Thousands of villages are being evacuated after a small volcano near the Philippine capital belched a dark plume of steam and ash into the sky in a brief explosion.
Government experts said magmatic materials came into contact with water in the main crater of Taal Volcano in Batangas province, setting off the steam-driven blast.
They said it is unclear if the volcanic unrest could lead to a full-blown eruption.
“It’s just one explosive event, it’s too early to tell,” Renato Solidum of the Philippine Institute of Volcanology and Seismology said at a news conference, adding similar steam-driven explosions may occur.
The agency raised the alarm at 1,020ft Taal, one of the world’s smallest volcanoes, to the third of a five-step warning system, meaning “magma is near or at the surface, and activity could lead to hazardous eruption in weeks”.
Alert level 5 means a life-threatening eruption that could endanger communities is under way.
Mark Timbal, a spokesman for the government’s disaster response agency, said officials started to pre-emptively evacuate residents from five high-risk villages. Up to 14,000 residents may have to be moved temporarily away from the restive volcano, he said.
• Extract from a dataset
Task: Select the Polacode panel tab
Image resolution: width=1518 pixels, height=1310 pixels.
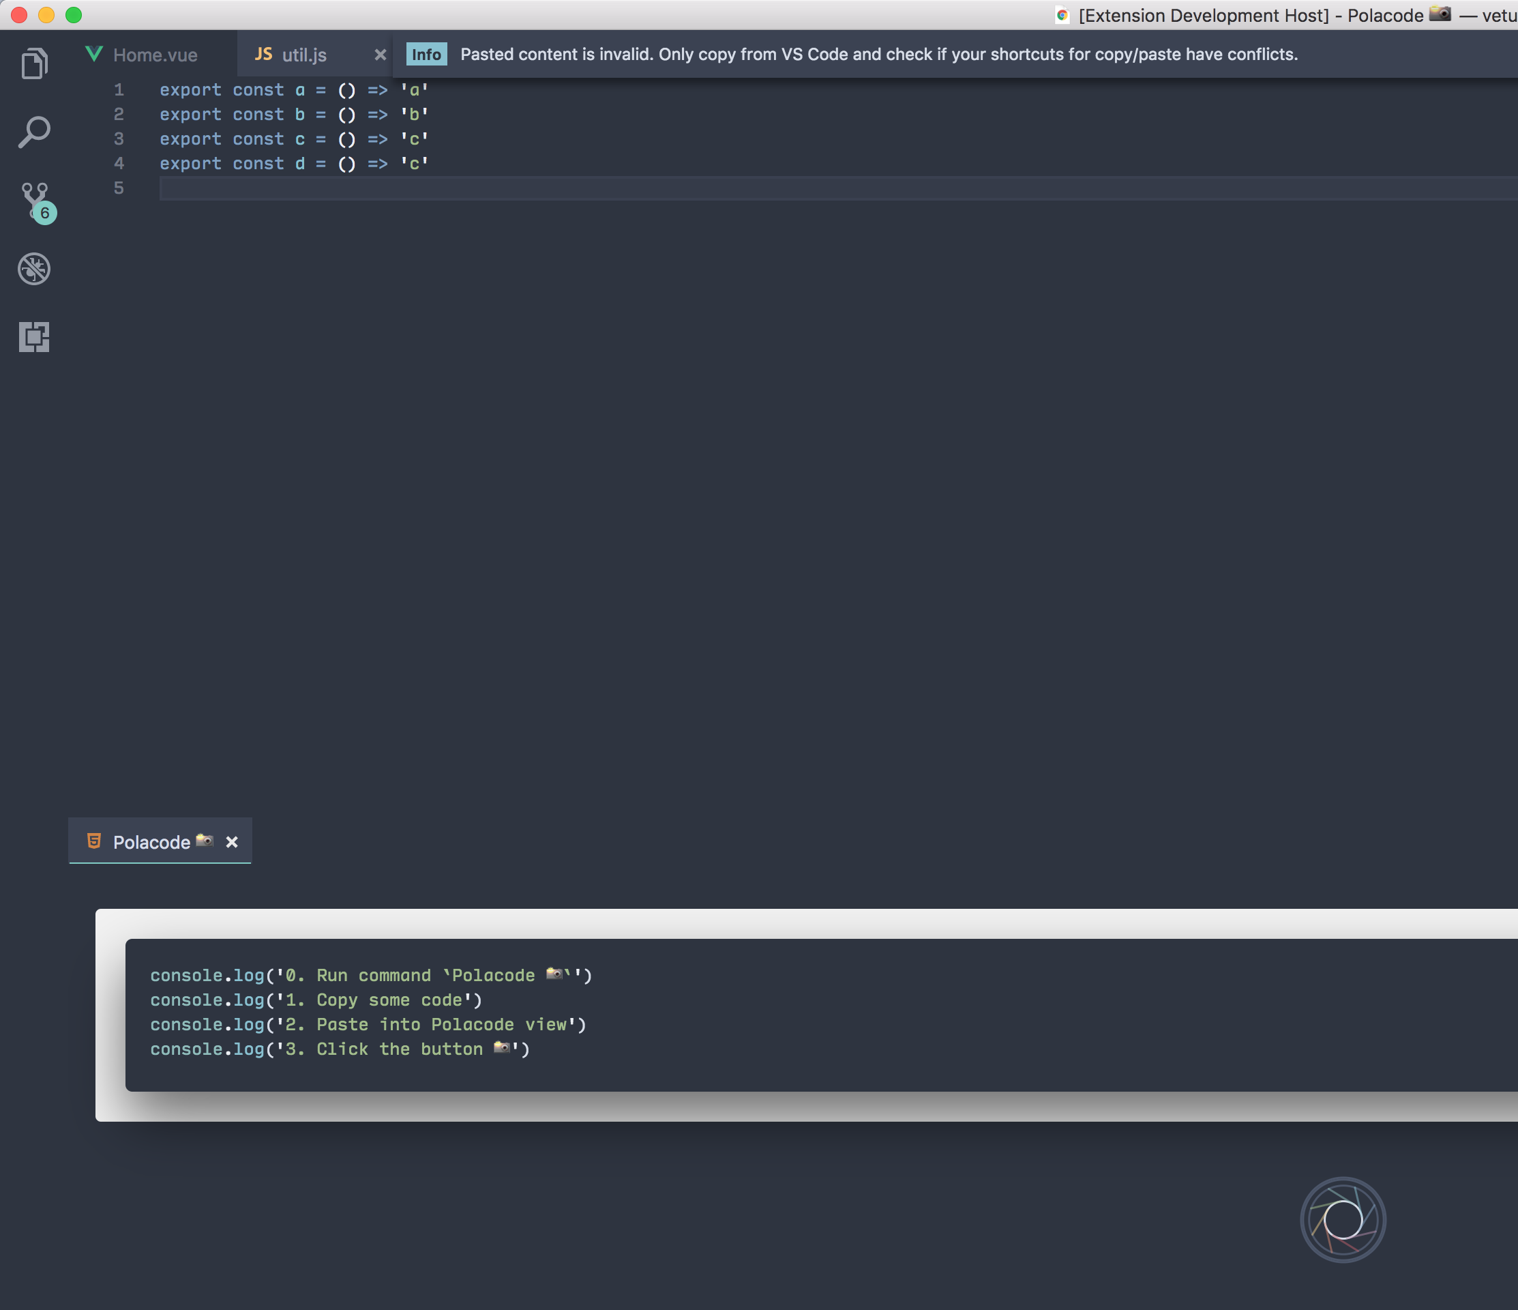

Officials reminded people to stay away from a small island in a scenic lake where Taal is located and is considered a permanent danger zone, along with a number of nearby lakeside villages.
Taal erupted in January last year, displacing hundreds of thousands of people and sending clouds of ash to Manila, about 40 miles to the north, where the main airport was temporarily shut down.
The Philippines lies along the Pacific “Ring of Fire,” a region prone to earthquakes and volcanic eruptions.
A long-dormant volcano, Mount Pinatubo, blew its top north of Manila in 1991 in one of the biggest volcanic eruptions of the 20th century, killing hundreds of people.